*TEXT BLOCK:*

>>>

A rush of homeowners is tipped to list their homes for sale once the property market kicks off for the year, after a busy end to 2020 that saw sales continue almost to Christmas.
The number of residential listings on the market fell 7.9 per cent in December compared to the previous month, as buyers snapped up available homes, data from SQM Research shows.
Although there is a seasonal effect and the number of listings usually falls towards the end of the year, SQM managing director Louis Christopher said December had been unusually busy with pent-up demand post-lockdowns.
“The month of December traditionally records falls in properties listed for sale as it is the start of the festive and summer holiday period,” Mr Christopher said.
“However, activity was strong all the way through to the last weekend before Christmas, which was unusual and likely reflected a degree of catch up from the property inspection restrictions earlier in the year.”
The trend was particularly pronounced in Sydney, where the total number of listings fell 18.3 per cent in December from the previous month as buyers snapped up homes on offer, while stock in Canberra fell 17 per cent and Melbourne fell 11.5 per cent.
The outlook for the coming months is also rosy, although the scheduled end of the JobKeeper payment, which has already been tapered, in March looms as a major test for the market.
“Going forward, I believe listings activity is going to remain strong in early 2021 but could weaken on the wind up of JobKeeper in March 2021. We believe JobKeeper has provided support to the market over 2020,” Mr Christopher said.
Owners appeared more willing to sell their homes in the largest cities compared to last summer when prices were only starting to rise after a slump sparked by a crackdown on lending and election uncertainty.

<<<

*EXCERPTED RECORDS:*
>>>

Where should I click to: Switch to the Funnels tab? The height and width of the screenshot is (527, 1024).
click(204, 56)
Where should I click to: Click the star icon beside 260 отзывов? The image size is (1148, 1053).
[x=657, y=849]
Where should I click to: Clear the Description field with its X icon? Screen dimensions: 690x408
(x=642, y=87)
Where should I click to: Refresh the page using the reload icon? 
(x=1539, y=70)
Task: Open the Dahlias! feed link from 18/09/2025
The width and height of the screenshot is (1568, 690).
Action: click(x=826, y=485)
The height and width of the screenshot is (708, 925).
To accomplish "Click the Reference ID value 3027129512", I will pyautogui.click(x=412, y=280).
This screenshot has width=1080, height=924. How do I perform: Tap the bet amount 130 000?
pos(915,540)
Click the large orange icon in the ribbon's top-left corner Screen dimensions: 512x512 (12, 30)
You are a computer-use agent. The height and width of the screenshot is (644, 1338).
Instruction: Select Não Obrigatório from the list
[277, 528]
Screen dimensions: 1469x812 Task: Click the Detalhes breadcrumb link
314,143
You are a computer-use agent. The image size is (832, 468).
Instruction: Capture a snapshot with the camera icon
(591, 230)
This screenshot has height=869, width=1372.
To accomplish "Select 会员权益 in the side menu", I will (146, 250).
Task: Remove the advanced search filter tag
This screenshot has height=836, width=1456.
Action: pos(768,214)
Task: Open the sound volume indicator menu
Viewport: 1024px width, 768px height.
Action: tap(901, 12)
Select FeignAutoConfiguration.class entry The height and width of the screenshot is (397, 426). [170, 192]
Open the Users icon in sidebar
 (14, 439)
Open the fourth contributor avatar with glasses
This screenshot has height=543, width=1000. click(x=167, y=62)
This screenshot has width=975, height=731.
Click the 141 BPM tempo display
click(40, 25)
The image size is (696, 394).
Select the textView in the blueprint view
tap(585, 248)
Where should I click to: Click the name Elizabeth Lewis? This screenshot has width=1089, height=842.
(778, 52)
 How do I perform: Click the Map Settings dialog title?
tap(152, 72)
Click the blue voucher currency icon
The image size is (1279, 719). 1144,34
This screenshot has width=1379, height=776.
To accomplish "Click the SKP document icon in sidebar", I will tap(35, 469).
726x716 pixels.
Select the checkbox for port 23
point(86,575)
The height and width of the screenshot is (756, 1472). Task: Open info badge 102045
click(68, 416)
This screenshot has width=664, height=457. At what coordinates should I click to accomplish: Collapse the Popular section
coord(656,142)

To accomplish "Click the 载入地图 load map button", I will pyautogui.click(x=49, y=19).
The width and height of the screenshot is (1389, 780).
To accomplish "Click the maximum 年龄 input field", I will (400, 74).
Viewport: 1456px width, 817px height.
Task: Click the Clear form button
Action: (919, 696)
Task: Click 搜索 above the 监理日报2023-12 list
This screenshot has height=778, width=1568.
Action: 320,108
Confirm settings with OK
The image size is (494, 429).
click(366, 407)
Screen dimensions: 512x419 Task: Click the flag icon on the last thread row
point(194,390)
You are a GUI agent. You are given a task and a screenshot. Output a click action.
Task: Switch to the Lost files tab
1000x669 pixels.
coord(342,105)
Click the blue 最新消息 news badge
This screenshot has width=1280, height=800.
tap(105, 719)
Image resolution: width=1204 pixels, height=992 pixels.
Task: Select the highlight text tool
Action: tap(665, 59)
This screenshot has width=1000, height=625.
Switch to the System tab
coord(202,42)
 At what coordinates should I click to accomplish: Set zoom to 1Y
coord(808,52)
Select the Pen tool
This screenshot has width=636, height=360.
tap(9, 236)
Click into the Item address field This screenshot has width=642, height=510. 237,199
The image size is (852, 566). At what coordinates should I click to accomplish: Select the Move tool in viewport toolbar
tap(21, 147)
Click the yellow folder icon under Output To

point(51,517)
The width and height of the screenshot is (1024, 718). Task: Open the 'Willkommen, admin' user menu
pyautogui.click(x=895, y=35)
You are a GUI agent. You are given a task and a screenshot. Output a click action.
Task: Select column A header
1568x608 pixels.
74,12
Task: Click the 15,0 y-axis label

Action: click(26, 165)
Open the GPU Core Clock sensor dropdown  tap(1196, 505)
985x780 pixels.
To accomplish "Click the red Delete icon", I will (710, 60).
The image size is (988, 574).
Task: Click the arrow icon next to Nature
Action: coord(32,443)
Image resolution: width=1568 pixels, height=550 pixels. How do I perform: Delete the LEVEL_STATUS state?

<<<

*TASKS AND EXERCISES:*
A – In the passage on the property market, reproduce the text from "The number of residential" to "SQM Research shows.", swapping "residential listings" for "home listings".
B – According to the property market passage, by what percentage did total listings in Sydney fall in December compared with the previous month?
C – Write the next few sentences of the passage on the property market, picking up after its final sentence.

*ANSWERS BY ITEM NUMBER:*
A –
The number of home listings on the market fell 7.9 per cent in December compared to the previous month, as buyers snapped up available homes, data from SQM Research shows.

B – 18.3 percent.

C –
The number of homes for sale in Melbourne in December was 30.5 per cent higher than a year ago after lockdowns delayed the spring real estate market. Sydney also had its share of willing sellers, with the number of homes for sale up 13.8 per cent on December last year.
Elsewhere, buyers did not enjoy as much choice, with the amount of stock in Brisbane, Canberra and Perth down between 1 per cent and 7 per cent compared to a year ago.
Total residential stock on market, December 2020
It comes as separate figures show the number of settlements reached a 17-year high in NSW, with more than 24,500 transfers recorded by NSW Land Registry Services in December.
CEO of The Agency Matt Lahood said strong demand – driven largely by low interest rates – meant many vendors had the confidence to list late into the year.
“The interest rates are still extremely low, so that’s driving it,” he said. “The second big thing is, obviously, the government has put the floor under the market with JobKeeper, JobSeeker and JobMaker.”
While some uncertainty could be created when the government ends JobKeeper payments, he said that recent unemployment figures had been encouraging.
He noted the difference between cities after Melbourne’s second lockdown sparked a late rush of activity.
“Obviously, Melbourne was in lockdown, so they weren’t able to come back on [with listings] until very late,” he said.
“With Sydney, I think a lot of people decided [to list] towards the end of the year when the market kept up. A lot of them have listed for early this year.”
He said most listings held by his agents had been in lifestyle areas outside of metropolitan Sydney, including the Central Coast, Newcastle and Bowral, as tree-changers leave the capital.
“I was getting calls up until Christmas Eve wanting appraisals in the regional areas,” he added.
He expects a rush to list early this year after many people who had bought homes in regional areas look to sell their Sydney property.
“A lot of buyers were looking to find something and then list. We’re probably going to see a lot of people coming through in February saying we bought over the break [and now need to sell].”
Another motivation for selling in both cities was a desire to avoid the disruption presented by any possible future COVID-19-related lockdowns in 2021.
“We’ve got a lot of listings … even now, not waiting until February. A lot of people think there might be another lockdown and are wanting to get ahead of it.”
Ray White managing director Dan White said that the firm’s internal numbers indicated an even higher jump in listings for both cities during December, with Victoria up 50 per cent on 2019 and 2018.
While the strong month was partially due to a lag resulting from the lockdown period, other factors played a role, he said.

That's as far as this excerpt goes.